[Start of Attachment]

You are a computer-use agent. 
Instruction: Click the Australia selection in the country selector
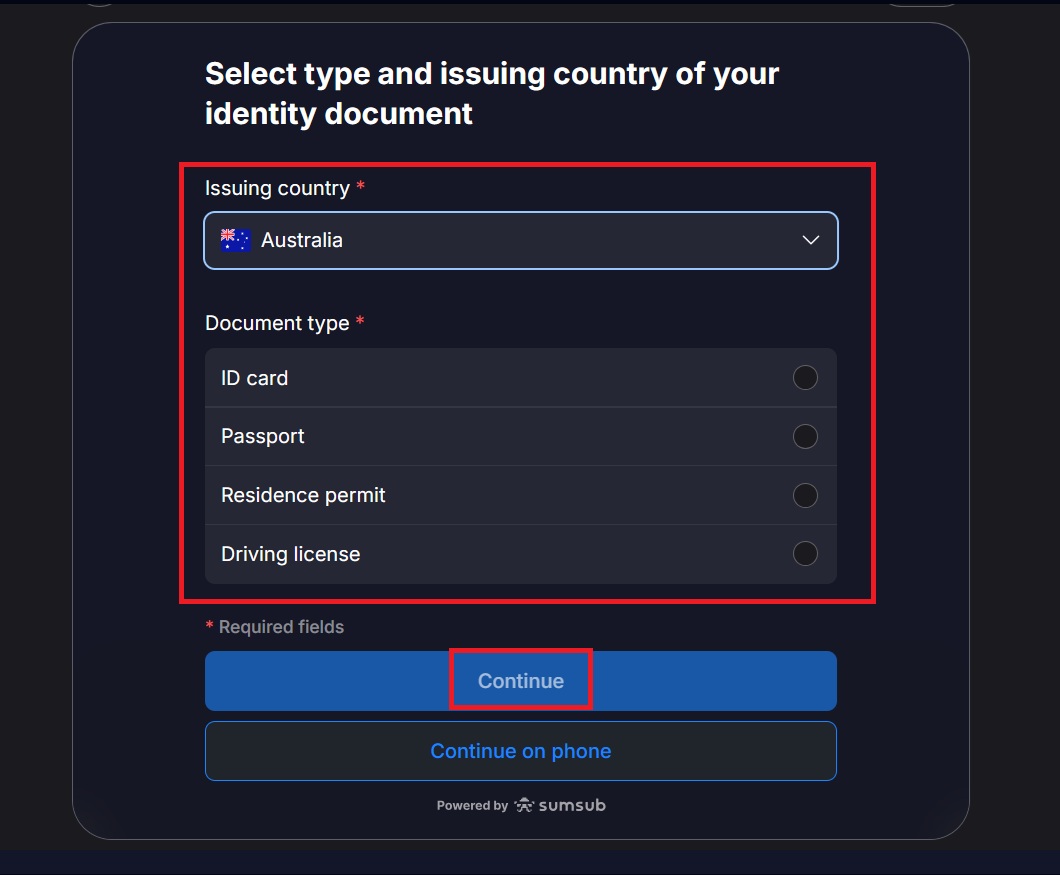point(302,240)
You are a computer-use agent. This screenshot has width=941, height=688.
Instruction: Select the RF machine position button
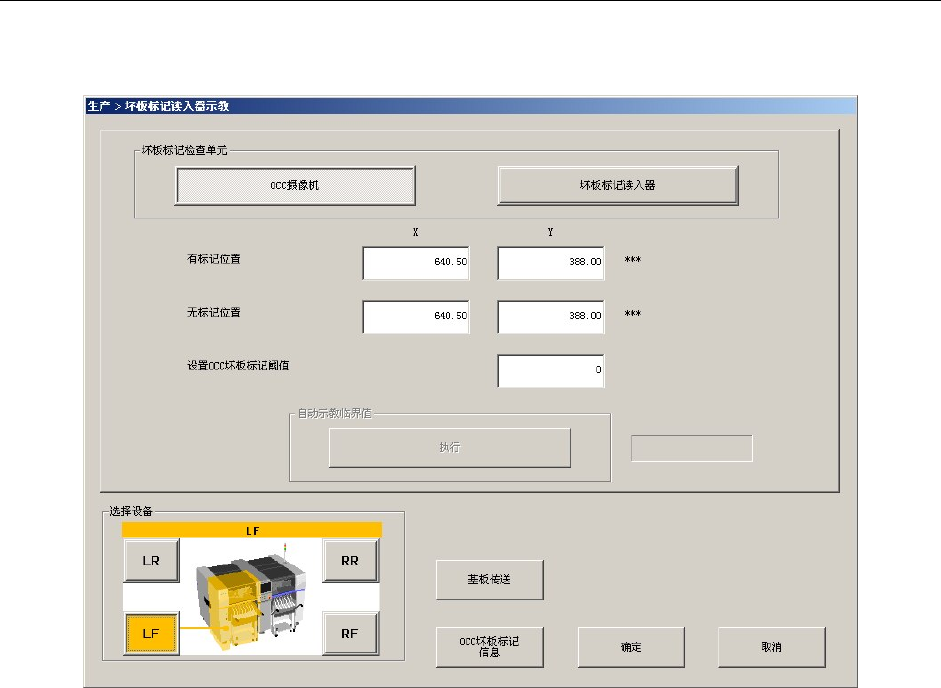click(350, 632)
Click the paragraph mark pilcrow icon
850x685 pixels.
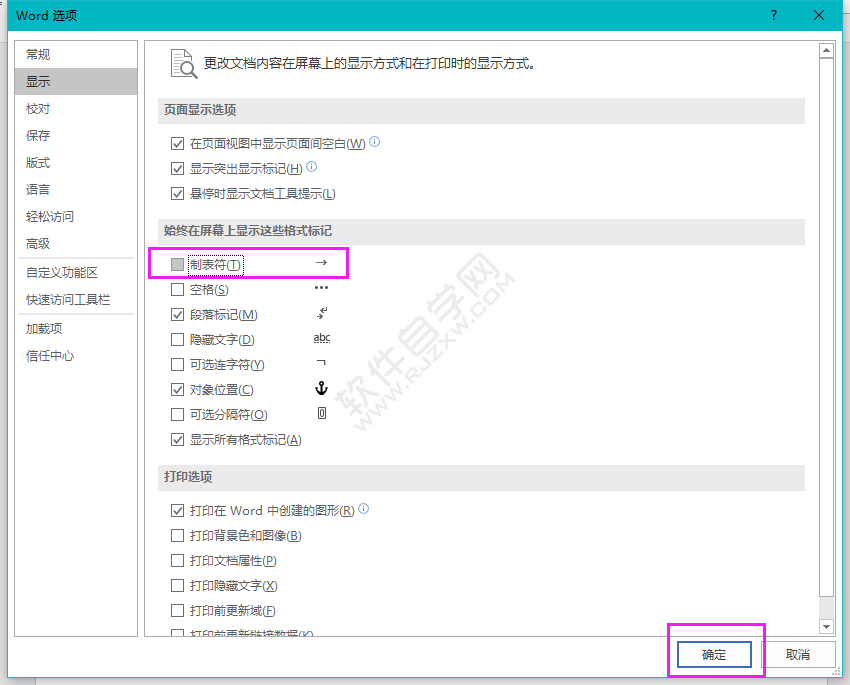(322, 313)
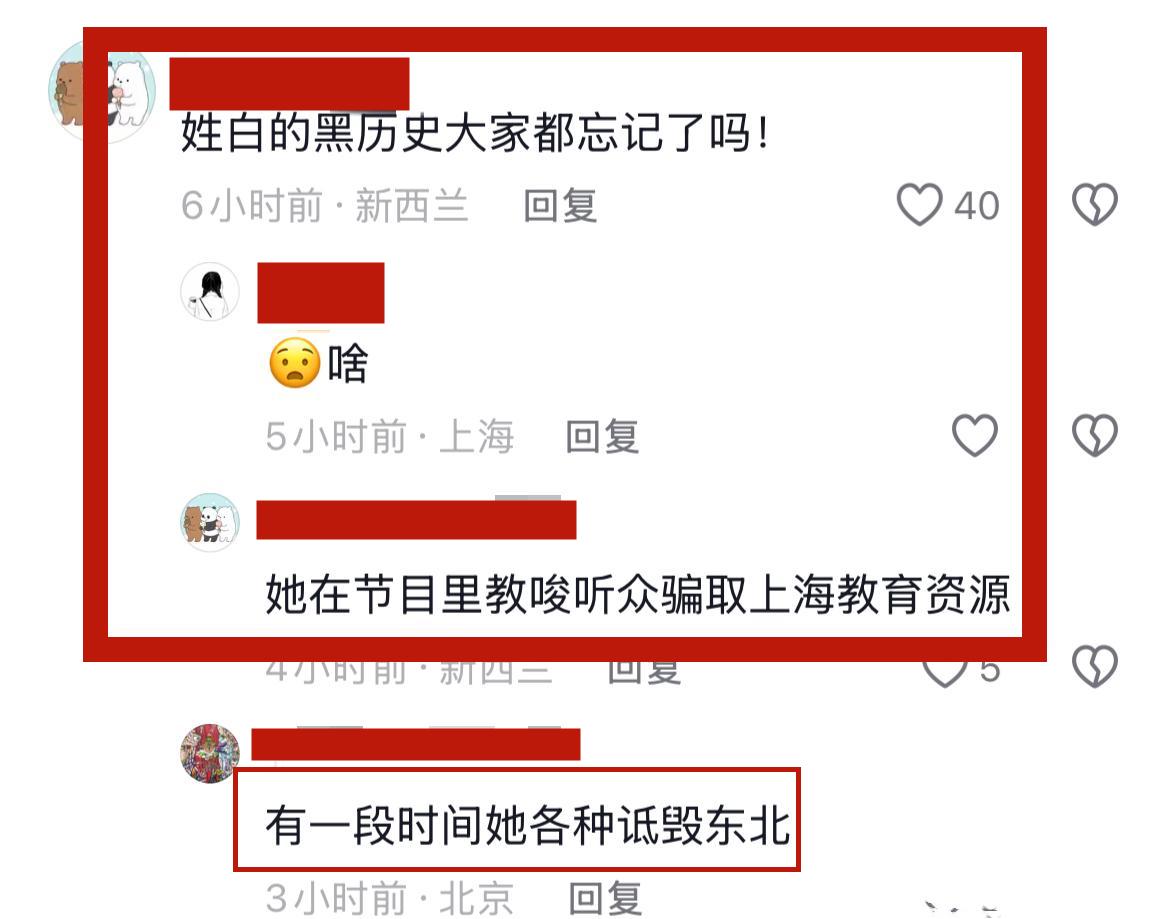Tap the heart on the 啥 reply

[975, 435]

[End of Attachment]

About this exercise —
Working down from the line with "Instruction: Select the", copy each line exactly until the last line of the entries, which is also included. Omit the pictures.

Answer below —
Instruction: Select the RF machine position button
click(350, 632)
Click the paragraph mark pilcrow icon
850x685 pixels.
(322, 313)
Tap the heart on the 啥 reply

[975, 435]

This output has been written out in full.